III – O Limbo do Deus chato ?
Em outra aula de catequese, a professora explicava com ares de quem sabe. Saímos da aula comentando que a professora parecia uma “sabichona”.
Nesse dia, ela explicou que a gente, crianças e gente grande, todos temos que saber o que é certo e o que é errado, para aprendermos a praticar o bem e afastar-nos do pecado. Deus é justo e, ainda que esteja sempre pronto para perdoar aquelas pessoas que se arrependem e mudam de caminho. Sim, Deus também é misericordioso; porém, quem morre em pecado mortal ou em falta grave vai para o Inferno. E a professora explicava os horrores do inferno de tal inferno de tal jeito que o Walfredo, moleque safado, chegou a perguntar:
– A professora já esteve lá?
– Se eu for ao Inferno, o que é quase certo, gostaria de encontrar a professora bonita por lá.
Todos riram gostosamente…
Depois de uma pausa a professora explicou a diferença entre o inferno e o purgatório. A única diferença – explica a catequista – é que o purgatório acaba, é só por um tempo; contudo, o inferno é para toda eternidade. E os diabinhos gritam: “Sempre aqui, nunca sai”. Dia e noite repetem a mesma coisa: “Sempre aqui, nunca sai…”
A professora comunicou a hora do recreio; todavia disse que o assunto para depois do recreio seria muito importante e muito interessante.
A aula recomeça e a professora fala com alegria: “Vocês todos sabem que as almas das pessoas que morrem, tendo sido batizadas e livres do Pecado Mortal e do Pecado Venial, como as crianças que morrem antes de completar sete anos, que todas essas almas vão para o céu, lá onde tudo é paz, harmonia, corais e orquestras de anjos e santos cantando e executando músicas maravilhosas.

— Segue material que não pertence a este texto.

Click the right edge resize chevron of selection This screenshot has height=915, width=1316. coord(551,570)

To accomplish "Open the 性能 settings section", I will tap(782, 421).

– Eu adoro ouvir Tonico e Tinoco, no rádio, no domingo.
Mais uma vez os risos encheram a sala…
– Mamãe sempre fala que no céu tudo é muito bonito, maravilhoso e gostoso. – explica Josefina – lá é um paraíso.
– Alguém de vocês tem algum irmãozinho ou irmãzinha que morreu, sem dar tempo de batizar, de receber o Batismo?
Um silêncio pesado se fez na sala. Todos os olhos fitos na professora. A linda professora parece passar mal…
– Eu tenho uma irmãzinha que ao nascer já estava morta. Lembro – prossegue a explicação da professora – que chorando de desespero, por ver sua filhinha morta, minha mãe, entre lágrimas exclamava: “Minha filha, no limbo, não. Sim, se Deus quis levá-la tudo bem; porém ela não pode passar a Eternidade, no limbo. Não!”…
Um silêncio mortal inunda a sala…
Maria Luisa, a menina mais bonita, querida e inteligente da sala, levanta-se e pergunta, com voz firme:
Que é o limbo? Que lugar é esse? Minha mãe diz que é o inferno da tristeza e da chatice.
Os meninos mais travessos estão quietos e em silêncio profundo.
Maria Luisa continua de pé, a espera da explicação da Professora.
– O Limbo – explica a voz embargada da professora – é um lugar onde não existe dor nem tristeza, sofrimento nem fogo; porém, também não existe alegria nem gozo, lá não se conhece o bom nem o ruim, nem a festa, nem o castigo, sempre, sempre tudo é sem graça, tudo é silencioso, sem paz…
– Quem inventou esse lugar, Professora – pergunto eu.
– Deus fez tudo, Pedrinho, Ele também fez o limbo.
– Então Deus é chato e estúpido, Professora. Se Ele fez isso, Ele é estúpido e sem vergonha. Essas alminhas não podem passar a Eternidade no limbo, nem a sua irmãzinha.
Naquela noite, ao rezar para meu anjo da Guarda, pedi-lhe que falasse com Deus para ensinar às alminhas do limbo um caminho pelo qual poderiam ir para o Céu.
Somente conciliei o sono, após proclamar a conclusão:
“O Deus do limbo não existe. Seria muito chato para ser Deus”.